▶ DIRECTIONS FOR THIS TASK
Give the material from the line containing "Choose the 1234/5678 list palette item" through the line containing "click(x=1055, y=34)" as a numbered list, leaving out blank lines.

▶ DATASET CONTENT

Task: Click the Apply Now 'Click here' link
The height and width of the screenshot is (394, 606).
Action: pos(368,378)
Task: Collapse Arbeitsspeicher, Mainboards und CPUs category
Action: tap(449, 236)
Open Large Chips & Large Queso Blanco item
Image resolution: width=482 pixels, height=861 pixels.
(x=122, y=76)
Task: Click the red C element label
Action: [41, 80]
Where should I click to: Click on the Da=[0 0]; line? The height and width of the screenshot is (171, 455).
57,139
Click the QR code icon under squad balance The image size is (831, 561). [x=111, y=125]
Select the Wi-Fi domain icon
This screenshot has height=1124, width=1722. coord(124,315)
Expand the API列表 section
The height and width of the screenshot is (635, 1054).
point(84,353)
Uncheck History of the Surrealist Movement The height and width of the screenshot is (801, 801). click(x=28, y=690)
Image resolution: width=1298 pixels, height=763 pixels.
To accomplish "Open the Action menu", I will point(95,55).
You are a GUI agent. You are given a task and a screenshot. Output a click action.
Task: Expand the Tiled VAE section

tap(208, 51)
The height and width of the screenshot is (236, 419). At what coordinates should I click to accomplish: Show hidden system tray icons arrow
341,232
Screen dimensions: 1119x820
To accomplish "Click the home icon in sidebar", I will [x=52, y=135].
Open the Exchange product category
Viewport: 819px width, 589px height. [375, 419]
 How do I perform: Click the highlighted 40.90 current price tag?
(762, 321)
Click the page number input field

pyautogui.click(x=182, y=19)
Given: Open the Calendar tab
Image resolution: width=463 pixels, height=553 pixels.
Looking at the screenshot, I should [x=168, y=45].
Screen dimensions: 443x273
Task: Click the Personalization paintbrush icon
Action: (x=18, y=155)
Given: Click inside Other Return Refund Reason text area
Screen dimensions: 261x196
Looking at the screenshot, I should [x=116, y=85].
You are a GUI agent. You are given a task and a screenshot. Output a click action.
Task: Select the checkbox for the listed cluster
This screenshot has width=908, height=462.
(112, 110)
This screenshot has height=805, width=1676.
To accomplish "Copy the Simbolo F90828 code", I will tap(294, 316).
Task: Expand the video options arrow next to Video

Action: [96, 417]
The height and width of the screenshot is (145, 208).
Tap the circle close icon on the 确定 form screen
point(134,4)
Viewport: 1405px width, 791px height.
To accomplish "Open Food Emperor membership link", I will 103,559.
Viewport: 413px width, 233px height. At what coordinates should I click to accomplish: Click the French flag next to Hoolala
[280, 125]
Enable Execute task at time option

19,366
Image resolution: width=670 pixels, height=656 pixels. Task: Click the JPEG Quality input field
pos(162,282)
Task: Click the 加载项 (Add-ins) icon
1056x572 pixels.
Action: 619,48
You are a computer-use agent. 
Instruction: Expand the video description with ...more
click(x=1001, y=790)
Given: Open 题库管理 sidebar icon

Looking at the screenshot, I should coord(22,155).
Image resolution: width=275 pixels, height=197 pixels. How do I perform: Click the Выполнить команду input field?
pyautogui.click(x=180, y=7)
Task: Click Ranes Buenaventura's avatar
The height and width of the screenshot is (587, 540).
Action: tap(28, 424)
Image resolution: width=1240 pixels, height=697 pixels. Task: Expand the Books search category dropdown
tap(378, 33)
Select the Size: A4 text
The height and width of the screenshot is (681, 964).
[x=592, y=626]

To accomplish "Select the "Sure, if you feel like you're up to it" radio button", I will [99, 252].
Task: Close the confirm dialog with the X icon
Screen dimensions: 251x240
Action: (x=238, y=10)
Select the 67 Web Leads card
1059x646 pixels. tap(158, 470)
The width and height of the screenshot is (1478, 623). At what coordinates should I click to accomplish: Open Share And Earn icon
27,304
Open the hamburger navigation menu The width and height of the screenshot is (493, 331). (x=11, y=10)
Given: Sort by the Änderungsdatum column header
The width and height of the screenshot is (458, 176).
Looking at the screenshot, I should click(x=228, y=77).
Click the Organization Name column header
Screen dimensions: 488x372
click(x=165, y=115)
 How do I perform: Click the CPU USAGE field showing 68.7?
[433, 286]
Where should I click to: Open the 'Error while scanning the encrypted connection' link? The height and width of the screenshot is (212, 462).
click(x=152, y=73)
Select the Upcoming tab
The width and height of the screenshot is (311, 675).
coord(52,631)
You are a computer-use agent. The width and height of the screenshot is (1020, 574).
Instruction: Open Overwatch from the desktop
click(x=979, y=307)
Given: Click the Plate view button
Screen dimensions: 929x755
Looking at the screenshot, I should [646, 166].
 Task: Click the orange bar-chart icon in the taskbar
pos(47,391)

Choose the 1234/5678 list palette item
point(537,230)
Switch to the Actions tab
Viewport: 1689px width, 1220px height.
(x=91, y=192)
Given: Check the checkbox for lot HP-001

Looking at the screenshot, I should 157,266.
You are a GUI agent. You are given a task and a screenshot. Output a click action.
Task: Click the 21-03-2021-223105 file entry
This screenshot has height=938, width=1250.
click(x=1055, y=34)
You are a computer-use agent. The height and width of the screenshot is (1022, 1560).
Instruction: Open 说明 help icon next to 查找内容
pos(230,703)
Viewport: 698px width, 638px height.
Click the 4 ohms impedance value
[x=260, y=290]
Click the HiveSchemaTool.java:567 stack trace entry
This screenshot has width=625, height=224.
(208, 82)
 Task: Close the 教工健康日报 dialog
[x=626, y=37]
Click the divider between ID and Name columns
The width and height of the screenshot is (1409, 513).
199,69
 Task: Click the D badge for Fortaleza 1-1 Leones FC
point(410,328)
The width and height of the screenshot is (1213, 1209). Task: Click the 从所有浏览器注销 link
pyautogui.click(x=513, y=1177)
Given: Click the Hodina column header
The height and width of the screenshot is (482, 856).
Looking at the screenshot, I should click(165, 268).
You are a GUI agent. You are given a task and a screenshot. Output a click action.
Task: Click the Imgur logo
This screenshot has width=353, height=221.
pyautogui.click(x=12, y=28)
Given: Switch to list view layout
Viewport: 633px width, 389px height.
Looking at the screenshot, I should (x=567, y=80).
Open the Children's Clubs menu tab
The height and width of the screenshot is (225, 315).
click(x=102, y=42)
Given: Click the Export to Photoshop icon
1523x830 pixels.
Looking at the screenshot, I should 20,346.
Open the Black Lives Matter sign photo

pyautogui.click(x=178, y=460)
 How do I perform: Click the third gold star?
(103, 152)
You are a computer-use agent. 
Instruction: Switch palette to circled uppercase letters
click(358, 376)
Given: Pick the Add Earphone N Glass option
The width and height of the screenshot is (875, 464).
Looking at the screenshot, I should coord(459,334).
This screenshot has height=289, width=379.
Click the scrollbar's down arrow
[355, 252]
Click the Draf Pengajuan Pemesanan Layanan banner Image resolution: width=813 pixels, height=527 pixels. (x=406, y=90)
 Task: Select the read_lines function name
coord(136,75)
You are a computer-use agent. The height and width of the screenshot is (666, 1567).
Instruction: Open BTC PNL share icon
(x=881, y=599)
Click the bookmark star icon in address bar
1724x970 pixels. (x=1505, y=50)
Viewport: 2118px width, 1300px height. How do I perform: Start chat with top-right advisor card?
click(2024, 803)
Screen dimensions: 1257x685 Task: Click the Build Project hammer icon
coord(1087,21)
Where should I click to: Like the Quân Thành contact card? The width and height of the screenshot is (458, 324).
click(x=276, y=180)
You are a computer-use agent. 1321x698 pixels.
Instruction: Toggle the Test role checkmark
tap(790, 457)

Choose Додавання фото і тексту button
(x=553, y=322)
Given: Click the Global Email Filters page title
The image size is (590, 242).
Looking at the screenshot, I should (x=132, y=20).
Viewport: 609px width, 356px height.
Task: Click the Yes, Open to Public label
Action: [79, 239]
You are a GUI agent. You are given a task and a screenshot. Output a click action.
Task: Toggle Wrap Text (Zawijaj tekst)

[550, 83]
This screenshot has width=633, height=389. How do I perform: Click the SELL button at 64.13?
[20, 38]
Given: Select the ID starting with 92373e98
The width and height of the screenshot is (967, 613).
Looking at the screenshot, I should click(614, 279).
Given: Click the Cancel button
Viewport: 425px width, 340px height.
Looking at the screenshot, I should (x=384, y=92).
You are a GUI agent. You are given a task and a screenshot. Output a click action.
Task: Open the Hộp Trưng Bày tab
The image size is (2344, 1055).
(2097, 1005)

▶ THE COMPLETED TASK
1. Choose the 1234/5678 list palette item
2. point(537,230)
3. Switch to the Actions tab
4. Viewport: 1689px width, 1220px height.
5. (x=91, y=192)
6. Given: Check the checkbox for lot HP-001
7. Looking at the screenshot, I should 157,266.
8. You are a GUI agent. You are given a task and a screenshot. Output a click action.
9. Task: Click the 21-03-2021-223105 file entry
10. This screenshot has height=938, width=1250.
11. click(x=1055, y=34)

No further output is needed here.